In 2015, Caitlyn Jenner, a member of the famous Kardashian family, came out publicly as a transgender woman. This changed the public discourse about trans people forever. Suddenly, everyone knew about the existence of trans people and trans visibility became mainstream. While this was controversial at the time, the discourse surrounding her coming out forever changed.
Before this though, there was another major figure in the trans community. Jazz Jennings has done more than most people her age. At the age of 19, she just recently was accepted to Harvard University. Multitalented, she’s known as a reality tv star, YouTuber, charity founder, youth ambassador for the Human Rights Campaign, and author. Her first book, I Am Jazz, written with help from author Jessica Herthel, is a children’s book about her life as a young transgender woman.

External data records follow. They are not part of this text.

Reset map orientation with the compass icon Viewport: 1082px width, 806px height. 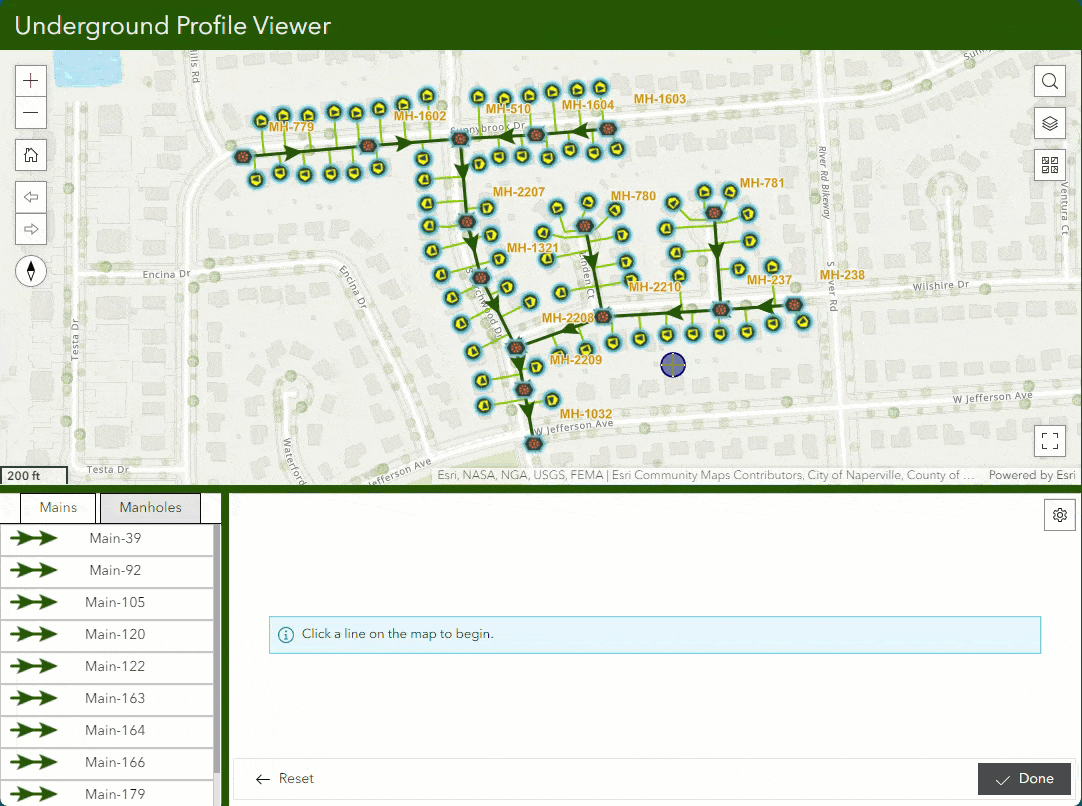click(31, 271)
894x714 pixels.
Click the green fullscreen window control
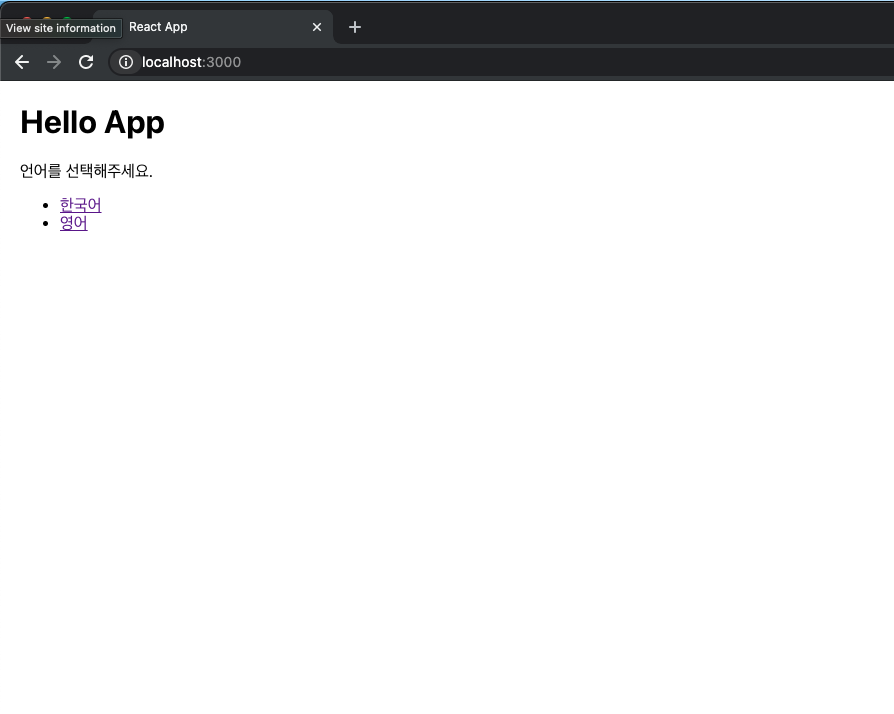(x=66, y=17)
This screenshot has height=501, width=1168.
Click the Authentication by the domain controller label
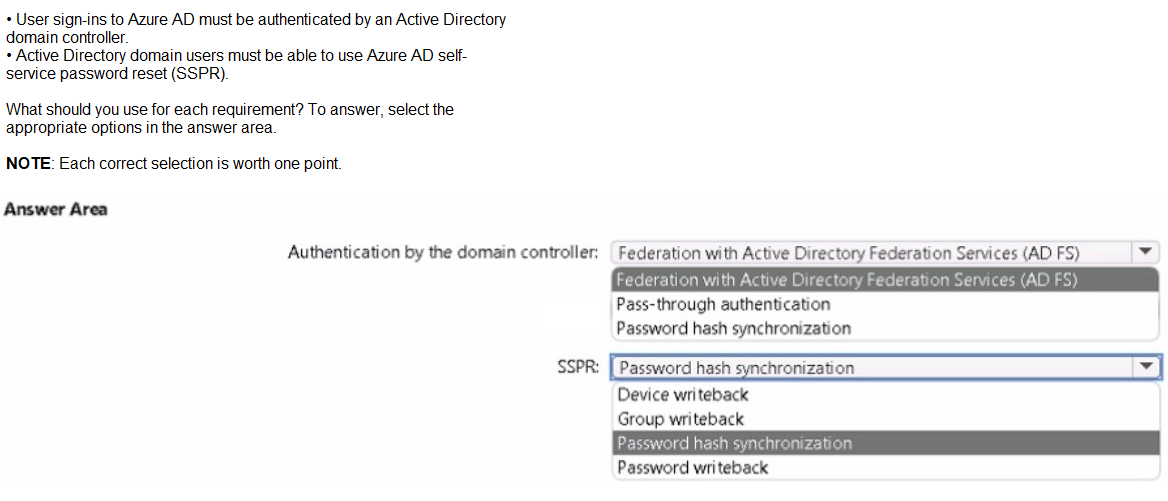(443, 252)
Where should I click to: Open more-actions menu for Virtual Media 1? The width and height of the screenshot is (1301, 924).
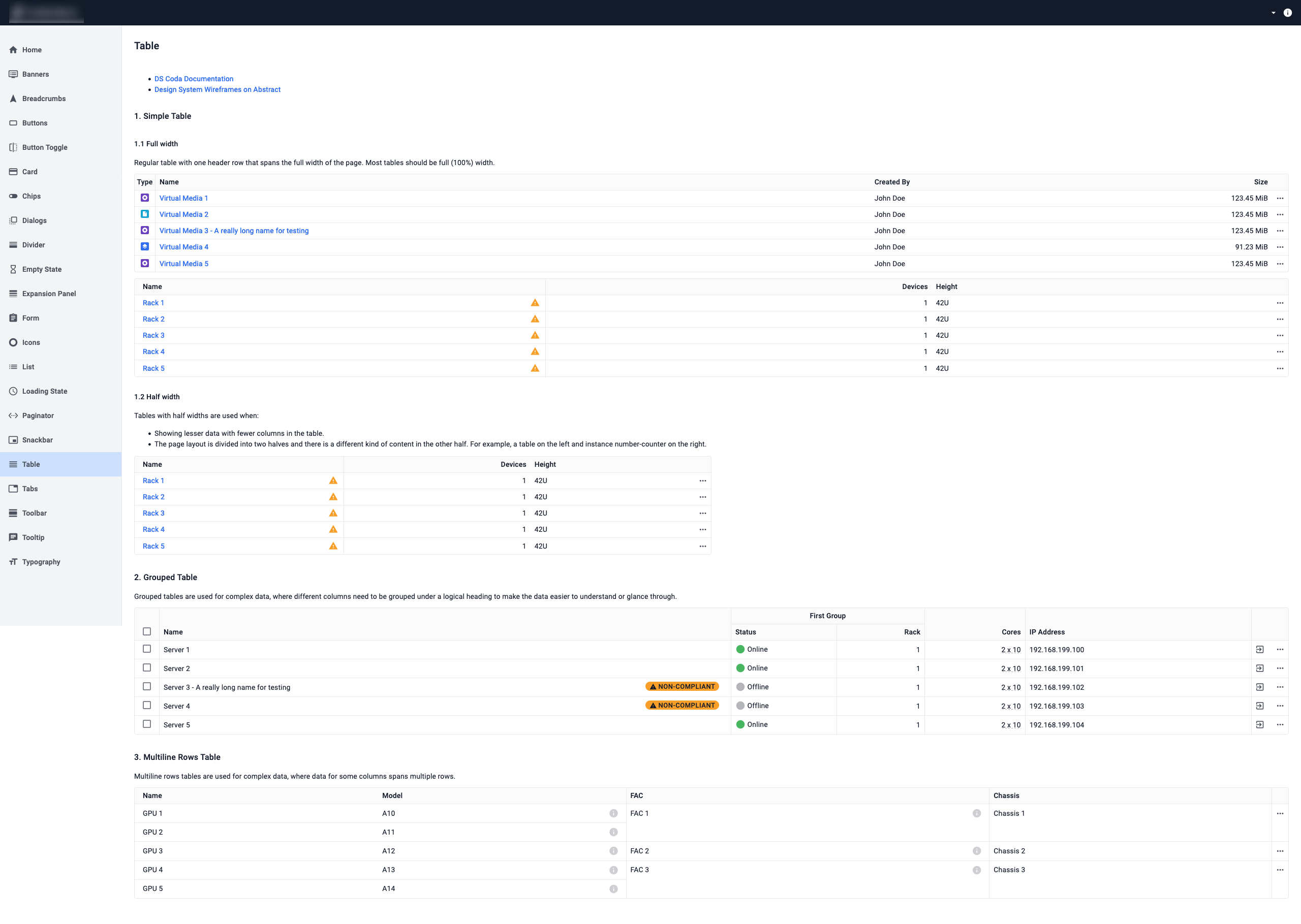click(x=1279, y=198)

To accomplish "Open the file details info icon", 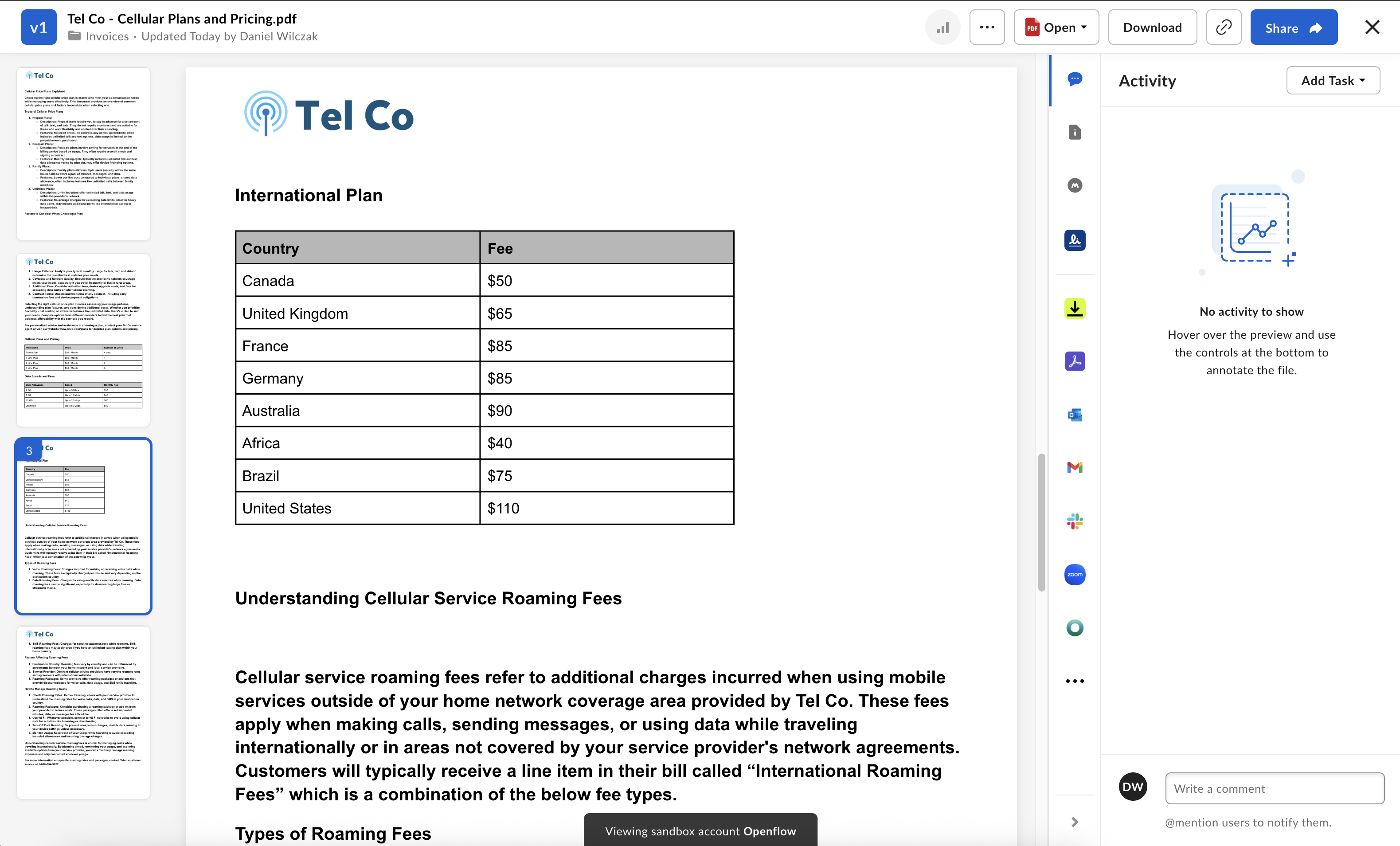I will [1075, 133].
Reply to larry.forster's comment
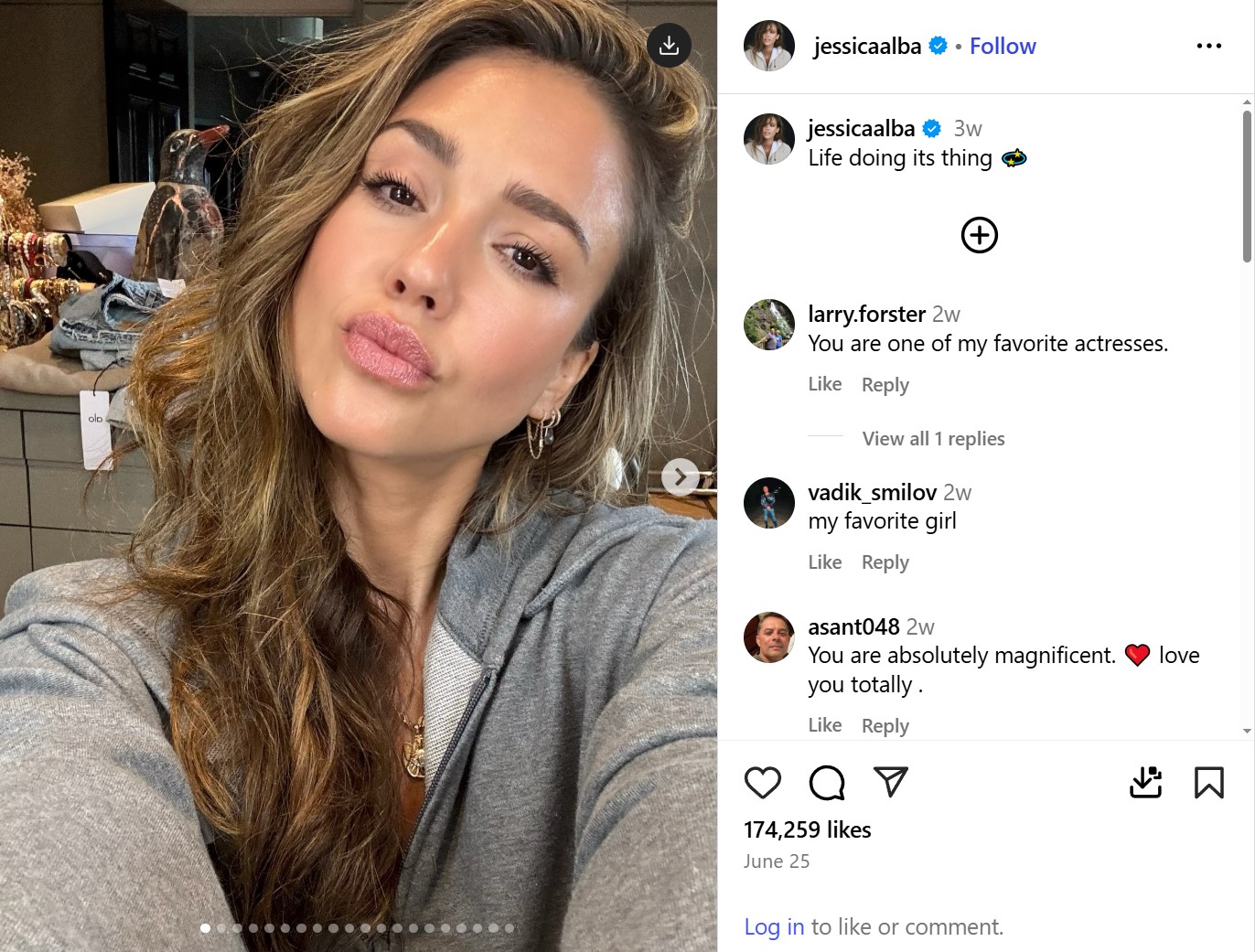Screen dimensions: 1255x952 (885, 385)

It’s the perfect book to introduce the complex topic of transgender identity to young children.
1. The illustrations
The drawings in the book are sweet and typical of a children’s book. An important aspect in keeping young kids interested in a story is oftentimes how eye-catching the illustrations are. The book is successful in this way as the illustrations present are cute and colorful.
2. The Descriptions
Concepts addressed in the book are described simply and concisely. Children need things to be explained simply and concisely without being dumbed down, and this book does that.
3. Jazz as a Role Model
Some young people that become well known may not be great role models for children. Jazz is a fine person to look up to, however. From a young age, she has been an activist. Her family owns a foundation and her books and television show have helped bring awareness to transgender life.
The book is structured to encourage discussion. When introducing complicated concepts such as gender identity to young kids, there are going to be a lot of questions. I Am Jazz nurtures this curiosity with a judgment-free narrative and room for added details to be added by a parent.
Jazz is written, as she is in real life, as a normal person who just happens to be transgender. Her interests are written to be relatable, so little girls will be able to identify with her, and by extension, possible transgender classmates.
Understanding concepts like transgender identity can be really difficult, even for adults. Books like this are perfect ways to start young and to encourage increased tolerance in your young children or siblings. Of course, as a parent, you should do more of your own research, but as an introductory tool to start the conversation, this book is perfect.